Tom's a-Cold: engrossing

Tom's A-Cold

This deceptively simple dark comedy from writer David Egan (playing now as part of the Next Stage Festival) is the kind of play that one knows is good if for no other reason than by virtue of the fact that despite its dramatic restrictions, one is just as engrossed at the end of sixty minutes as one is at the beginning.

Set in Canada's colonial days, Egan spins the story of two English sailors, Dowling (Matthew MacFadzean), a senior commander, and Holworthy (Shane Carty) his underling, both confined to a rowboat stranded in the high arctic. Tom's A-Cold reveals its truths and its characters' realities gradually; what at first appears to be a hopeful tale about two chipper Englishmen en route to salvation gradually erodes and decays - often in amusing reveals - until the narrative is as bleak and unforgiving as the landscape in which it is set.

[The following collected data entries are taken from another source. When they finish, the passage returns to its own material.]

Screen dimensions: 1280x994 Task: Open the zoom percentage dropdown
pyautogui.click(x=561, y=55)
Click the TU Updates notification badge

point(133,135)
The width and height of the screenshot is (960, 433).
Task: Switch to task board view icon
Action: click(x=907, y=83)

Co-directors Daryl Cloran and Ashlie Corcoran manage to keep the proceedings and the blocking surprisingly dynamic regardless of the confined physical parameters of the script. One of the most impressive effects they manage to pull off is the very real sense of days, perhaps even weeks, passing by despite a complete absence of blackouts or breaks in the dialogue. MacFadzean and Carty also deserve credit for this illusion, both expertly whittling away at their characters' sanity in a seamless but evident descent into madness. Although both are strong performers, MacFadzean stands out for his ability to blend stiff upper lip-ness with absurdism - a talent he previously displayed in Morris Panych's 2007 wilderness survival play What Lies Before Us.

Although set and costume design often get short shrifted in festival productions, Joanna Yu impresses with her very legitimate looking row boat and authentic period garb. It's just one more detail that supports an already gripping and despondently funny examination of the limits of man's moral fortitude in the face of peril.